CK • Washington.
Can und
may hatte die Washington Post verwechselt und damit Leserproteste provoziert: Man hat doch in der Grundschule gelernt, dass
may nur für das Dürfen steht, und
can nur für die Fähigkeit, etwas zu tun. Die Zeitung steht allerdings nicht allein. Diese Begriffe werden in den USA immer häufiger falsch verwendet. Ihre unvorsichtige Verwendung im US-Vertrag dürfte nicht nur tragische Auswirkungen entfalten, sie kann und tut es auch.

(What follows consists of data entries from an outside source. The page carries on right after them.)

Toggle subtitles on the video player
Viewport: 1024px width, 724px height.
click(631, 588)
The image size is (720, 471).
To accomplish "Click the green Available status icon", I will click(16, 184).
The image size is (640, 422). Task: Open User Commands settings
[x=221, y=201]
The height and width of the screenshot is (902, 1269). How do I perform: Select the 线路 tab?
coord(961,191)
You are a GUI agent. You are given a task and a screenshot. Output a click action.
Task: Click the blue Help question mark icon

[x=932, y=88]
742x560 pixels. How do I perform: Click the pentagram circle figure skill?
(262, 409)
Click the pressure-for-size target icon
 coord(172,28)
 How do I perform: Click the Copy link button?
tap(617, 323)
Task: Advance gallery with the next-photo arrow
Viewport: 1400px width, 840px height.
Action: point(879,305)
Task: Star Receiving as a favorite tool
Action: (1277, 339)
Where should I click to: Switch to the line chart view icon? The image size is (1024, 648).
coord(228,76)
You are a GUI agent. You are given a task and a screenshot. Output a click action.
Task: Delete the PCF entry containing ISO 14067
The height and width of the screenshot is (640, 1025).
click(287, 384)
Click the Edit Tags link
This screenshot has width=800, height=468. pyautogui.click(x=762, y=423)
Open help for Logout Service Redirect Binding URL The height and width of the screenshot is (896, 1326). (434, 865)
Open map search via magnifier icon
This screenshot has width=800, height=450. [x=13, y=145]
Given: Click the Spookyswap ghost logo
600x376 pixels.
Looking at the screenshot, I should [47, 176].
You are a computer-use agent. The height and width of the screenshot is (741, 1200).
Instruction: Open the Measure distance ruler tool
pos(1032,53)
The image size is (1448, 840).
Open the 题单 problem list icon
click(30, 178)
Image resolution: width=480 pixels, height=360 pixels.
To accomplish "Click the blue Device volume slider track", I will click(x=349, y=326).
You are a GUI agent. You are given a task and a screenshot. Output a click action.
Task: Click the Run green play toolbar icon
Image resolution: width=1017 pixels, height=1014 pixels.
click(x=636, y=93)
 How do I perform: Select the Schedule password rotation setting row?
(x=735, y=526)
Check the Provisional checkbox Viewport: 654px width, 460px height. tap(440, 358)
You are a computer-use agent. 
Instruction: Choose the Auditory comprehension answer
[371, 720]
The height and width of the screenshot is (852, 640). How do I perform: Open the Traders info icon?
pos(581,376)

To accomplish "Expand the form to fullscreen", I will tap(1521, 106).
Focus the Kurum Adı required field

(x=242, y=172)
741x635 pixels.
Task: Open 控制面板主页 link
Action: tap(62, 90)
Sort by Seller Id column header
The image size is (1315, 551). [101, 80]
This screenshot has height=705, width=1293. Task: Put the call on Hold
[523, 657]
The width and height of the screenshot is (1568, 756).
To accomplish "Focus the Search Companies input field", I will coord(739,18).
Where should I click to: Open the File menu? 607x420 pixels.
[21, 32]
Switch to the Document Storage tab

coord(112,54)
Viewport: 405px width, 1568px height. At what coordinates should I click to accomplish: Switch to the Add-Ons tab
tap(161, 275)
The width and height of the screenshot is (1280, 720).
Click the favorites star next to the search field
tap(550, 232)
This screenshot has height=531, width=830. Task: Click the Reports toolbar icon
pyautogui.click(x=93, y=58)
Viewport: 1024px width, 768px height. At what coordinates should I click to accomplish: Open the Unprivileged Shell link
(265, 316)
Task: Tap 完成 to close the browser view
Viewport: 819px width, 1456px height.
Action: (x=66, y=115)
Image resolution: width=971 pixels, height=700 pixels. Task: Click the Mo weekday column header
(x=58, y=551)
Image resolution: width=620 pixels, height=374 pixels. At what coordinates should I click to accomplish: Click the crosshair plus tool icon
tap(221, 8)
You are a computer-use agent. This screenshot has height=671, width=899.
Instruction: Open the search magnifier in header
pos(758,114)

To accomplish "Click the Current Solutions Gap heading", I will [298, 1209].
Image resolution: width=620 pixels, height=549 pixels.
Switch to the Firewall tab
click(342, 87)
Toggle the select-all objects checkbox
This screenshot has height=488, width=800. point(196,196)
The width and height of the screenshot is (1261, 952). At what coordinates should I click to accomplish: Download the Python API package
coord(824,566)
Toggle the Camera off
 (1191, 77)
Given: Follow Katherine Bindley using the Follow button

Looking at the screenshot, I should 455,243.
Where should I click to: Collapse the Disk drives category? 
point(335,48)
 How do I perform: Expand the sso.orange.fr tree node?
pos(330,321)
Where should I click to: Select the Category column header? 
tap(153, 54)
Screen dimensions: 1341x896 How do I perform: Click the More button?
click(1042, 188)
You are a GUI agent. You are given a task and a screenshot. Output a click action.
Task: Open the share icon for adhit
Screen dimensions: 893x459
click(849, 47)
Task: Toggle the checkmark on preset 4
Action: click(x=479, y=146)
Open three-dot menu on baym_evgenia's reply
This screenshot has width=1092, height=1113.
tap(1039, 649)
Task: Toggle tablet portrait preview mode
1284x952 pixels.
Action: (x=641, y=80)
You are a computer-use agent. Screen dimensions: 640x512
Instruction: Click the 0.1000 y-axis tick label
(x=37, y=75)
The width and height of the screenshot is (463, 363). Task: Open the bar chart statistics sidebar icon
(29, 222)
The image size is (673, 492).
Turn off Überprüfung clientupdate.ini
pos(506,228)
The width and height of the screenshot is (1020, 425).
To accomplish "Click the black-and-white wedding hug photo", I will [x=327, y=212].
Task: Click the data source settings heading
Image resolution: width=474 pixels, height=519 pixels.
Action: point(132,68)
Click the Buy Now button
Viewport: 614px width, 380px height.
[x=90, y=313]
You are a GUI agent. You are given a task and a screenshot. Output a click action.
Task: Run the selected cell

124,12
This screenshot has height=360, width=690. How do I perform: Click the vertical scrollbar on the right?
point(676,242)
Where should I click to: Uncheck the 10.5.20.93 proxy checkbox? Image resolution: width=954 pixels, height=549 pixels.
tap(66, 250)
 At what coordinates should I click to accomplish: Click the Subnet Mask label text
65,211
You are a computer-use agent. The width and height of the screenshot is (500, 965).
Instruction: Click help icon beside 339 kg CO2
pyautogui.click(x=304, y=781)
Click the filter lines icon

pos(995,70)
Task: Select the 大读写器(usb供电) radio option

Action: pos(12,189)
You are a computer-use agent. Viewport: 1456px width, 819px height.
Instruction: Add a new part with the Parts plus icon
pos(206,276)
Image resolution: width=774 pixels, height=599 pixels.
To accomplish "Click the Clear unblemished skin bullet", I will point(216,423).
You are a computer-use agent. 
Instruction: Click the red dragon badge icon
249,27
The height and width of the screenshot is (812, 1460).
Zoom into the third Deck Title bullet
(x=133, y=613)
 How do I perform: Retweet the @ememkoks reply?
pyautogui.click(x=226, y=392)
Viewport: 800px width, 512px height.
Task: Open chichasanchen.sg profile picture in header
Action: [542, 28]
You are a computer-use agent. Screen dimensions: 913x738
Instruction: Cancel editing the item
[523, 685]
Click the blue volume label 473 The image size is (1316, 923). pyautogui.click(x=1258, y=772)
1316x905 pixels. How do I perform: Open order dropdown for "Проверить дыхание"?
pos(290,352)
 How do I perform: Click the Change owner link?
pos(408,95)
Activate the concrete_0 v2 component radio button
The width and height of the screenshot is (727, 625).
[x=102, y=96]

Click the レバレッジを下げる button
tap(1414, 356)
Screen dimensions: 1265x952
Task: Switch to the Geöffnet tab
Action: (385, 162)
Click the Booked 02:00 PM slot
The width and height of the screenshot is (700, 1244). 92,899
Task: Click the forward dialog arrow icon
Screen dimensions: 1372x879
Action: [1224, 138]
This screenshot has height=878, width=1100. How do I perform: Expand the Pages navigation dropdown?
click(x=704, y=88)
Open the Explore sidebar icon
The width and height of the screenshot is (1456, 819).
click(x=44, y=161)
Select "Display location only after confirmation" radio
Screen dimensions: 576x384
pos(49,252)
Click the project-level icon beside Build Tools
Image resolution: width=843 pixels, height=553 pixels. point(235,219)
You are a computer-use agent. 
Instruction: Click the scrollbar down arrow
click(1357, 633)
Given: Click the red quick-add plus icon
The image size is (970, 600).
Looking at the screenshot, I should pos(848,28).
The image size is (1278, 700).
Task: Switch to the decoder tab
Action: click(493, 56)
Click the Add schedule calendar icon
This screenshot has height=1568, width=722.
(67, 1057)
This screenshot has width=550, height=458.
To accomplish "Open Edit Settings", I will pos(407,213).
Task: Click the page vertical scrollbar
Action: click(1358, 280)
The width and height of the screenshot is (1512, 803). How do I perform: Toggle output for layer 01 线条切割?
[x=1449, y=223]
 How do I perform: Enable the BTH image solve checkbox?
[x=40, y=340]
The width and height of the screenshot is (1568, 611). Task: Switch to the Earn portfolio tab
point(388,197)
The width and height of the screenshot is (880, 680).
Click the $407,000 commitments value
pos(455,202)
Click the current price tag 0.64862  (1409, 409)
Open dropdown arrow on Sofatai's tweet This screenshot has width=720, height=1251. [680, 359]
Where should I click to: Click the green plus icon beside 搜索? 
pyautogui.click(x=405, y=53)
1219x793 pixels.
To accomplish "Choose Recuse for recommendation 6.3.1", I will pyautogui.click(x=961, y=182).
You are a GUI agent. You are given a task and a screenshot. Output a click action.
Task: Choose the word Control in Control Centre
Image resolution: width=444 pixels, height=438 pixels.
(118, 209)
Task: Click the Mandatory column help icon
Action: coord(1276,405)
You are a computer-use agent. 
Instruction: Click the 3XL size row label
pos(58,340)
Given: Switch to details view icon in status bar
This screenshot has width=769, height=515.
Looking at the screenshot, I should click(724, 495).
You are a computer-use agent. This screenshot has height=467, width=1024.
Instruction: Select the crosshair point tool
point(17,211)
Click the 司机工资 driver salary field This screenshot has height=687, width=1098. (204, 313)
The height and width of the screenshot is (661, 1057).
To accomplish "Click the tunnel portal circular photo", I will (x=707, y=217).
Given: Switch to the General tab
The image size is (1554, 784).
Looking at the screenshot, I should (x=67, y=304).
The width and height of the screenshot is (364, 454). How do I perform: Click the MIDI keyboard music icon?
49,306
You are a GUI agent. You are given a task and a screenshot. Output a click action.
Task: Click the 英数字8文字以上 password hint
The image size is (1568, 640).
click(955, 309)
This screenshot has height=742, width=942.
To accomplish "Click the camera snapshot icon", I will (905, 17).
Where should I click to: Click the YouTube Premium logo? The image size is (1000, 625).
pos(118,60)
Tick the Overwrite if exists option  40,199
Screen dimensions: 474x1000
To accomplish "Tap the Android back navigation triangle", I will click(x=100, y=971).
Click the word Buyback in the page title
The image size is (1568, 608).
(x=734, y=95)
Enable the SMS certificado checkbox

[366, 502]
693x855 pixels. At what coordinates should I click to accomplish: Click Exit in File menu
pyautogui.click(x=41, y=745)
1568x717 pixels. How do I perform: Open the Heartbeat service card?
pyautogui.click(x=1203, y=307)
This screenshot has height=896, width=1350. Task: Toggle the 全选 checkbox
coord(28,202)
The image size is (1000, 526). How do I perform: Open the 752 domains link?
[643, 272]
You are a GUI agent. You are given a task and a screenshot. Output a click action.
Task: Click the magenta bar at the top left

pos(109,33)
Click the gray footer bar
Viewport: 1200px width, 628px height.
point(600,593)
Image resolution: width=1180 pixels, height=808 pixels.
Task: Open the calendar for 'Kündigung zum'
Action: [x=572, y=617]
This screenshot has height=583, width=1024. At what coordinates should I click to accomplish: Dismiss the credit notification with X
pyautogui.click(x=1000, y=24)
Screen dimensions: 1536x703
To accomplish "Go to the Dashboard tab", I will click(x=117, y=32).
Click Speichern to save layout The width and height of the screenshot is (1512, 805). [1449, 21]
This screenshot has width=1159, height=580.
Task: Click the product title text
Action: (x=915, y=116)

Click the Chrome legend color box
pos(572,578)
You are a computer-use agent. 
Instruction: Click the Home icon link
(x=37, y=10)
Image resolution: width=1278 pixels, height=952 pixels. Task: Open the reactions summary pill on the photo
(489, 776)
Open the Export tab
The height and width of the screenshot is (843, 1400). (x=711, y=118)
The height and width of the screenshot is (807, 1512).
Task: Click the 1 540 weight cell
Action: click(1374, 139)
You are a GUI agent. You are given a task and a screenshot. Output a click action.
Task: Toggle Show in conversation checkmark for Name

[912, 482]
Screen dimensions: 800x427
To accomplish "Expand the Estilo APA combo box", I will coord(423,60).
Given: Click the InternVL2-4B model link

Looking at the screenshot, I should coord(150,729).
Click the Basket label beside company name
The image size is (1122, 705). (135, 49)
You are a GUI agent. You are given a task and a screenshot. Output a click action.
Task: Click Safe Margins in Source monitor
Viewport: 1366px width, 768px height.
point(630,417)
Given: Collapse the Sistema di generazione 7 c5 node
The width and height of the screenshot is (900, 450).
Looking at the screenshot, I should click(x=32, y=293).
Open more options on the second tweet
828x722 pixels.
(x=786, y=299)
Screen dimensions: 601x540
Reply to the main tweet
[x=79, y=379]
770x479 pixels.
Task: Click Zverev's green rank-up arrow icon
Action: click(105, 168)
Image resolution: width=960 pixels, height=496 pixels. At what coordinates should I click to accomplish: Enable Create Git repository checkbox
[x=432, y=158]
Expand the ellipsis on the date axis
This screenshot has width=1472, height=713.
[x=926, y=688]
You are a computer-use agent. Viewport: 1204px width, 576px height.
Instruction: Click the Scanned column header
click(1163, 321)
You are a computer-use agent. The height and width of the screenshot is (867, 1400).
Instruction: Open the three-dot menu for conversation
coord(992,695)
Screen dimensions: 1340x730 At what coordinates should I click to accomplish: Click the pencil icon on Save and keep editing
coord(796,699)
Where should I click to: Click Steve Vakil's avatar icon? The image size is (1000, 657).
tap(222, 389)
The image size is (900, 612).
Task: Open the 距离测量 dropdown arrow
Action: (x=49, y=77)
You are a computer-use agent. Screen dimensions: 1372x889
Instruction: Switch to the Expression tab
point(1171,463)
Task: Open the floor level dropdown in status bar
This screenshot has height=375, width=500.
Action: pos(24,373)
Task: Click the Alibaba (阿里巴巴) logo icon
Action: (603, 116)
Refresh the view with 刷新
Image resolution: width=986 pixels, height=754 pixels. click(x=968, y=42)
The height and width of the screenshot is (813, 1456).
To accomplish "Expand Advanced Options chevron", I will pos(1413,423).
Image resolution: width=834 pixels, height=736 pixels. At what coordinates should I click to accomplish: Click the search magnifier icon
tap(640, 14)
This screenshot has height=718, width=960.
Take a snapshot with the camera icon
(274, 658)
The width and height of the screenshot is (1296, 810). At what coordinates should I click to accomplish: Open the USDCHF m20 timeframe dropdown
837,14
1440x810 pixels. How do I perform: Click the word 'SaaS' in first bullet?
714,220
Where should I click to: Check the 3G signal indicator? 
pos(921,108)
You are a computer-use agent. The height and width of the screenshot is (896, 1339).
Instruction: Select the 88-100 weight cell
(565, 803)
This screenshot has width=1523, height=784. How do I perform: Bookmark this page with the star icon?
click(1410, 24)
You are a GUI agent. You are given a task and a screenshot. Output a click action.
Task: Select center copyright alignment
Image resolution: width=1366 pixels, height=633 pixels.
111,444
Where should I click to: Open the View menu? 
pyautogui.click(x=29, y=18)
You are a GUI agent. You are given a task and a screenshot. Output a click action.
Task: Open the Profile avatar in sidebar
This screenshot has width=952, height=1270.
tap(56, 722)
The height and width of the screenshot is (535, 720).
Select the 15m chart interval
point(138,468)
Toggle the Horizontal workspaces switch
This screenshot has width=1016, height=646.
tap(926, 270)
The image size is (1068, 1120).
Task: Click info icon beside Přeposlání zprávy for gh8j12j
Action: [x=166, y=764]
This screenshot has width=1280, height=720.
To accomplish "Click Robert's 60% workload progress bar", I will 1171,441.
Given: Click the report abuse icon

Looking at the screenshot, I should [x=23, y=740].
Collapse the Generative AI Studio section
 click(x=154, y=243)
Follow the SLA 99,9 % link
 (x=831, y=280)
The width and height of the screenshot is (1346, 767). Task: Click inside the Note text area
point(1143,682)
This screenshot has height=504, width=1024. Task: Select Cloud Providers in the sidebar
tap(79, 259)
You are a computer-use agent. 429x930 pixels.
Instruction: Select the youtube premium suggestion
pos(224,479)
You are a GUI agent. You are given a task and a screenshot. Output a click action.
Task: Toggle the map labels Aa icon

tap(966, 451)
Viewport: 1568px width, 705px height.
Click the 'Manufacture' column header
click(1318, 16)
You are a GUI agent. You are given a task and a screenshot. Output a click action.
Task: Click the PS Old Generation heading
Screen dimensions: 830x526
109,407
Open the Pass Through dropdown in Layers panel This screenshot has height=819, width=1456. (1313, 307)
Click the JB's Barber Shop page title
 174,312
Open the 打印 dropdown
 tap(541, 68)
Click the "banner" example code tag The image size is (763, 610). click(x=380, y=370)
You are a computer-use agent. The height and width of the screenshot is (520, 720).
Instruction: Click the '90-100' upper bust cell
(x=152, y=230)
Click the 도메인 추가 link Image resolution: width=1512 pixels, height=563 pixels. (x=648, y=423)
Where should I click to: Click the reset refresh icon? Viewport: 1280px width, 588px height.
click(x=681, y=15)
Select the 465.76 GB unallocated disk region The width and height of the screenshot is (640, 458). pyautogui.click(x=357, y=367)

Meist sind amerikanische Rechtsanwälte bei der Formulierung von Verträgen auch in dieser Hinsicht vorsichtig, doch manche begehen denselben Fehler, den man sehr häufig in englischer Korrespondenz aus Deutschland mit amerikanischen Vertragsparteien sieht. Der Amerikaner meint, der Deutsche biete eine Leistung, zu der er fähig ist, an, und ahnt nicht, dass der Deutsche meint, er wolle etwas dürfen und die Leistung sei damit vereinbart. Ob das tatsächlich so ist, folgt nicht aus dem
can, sondern dem
may.Vergleichbare Missverständnisse - oder auch schwerwiegende Rechtsfolgen - ergeben sich aus der unvorsichtigen Verwendung von Verben der Gegenwart und der Zukunft. Der amerikanische Anwalt darf Präsens und Futur einfach nicht gleichsetzen. Englische Korrespondenz aus Deutschland ist hingegen in dieser Beziehung sehr oft uneindeutig.
Als deutsch-amerikanischer Anwalt versteht man, was die deutschsprachige Seite wünscht, weil man mit der sprachlichen Eigenart und dem laxen Gebrauch vertraut ist, doch die rein amerikanischen Anwälte oder Vertragsparteien lesen Präsens - Wir machen das! - und verstehen Präsens, selbst wenn derselbe Text im Deutschen als auf die Zukunft gerichtet zu lesen ist.
Abschließend ist noch eine Umständlichkeit in englischen Verträgen aus Deutschland anzumerken. Das steht
AB is entitled to …, wenn der Amerikaner
AB may … erwartet. Das
may drückt im Vertrag aus, dass AB zu etwas berechtigt ist.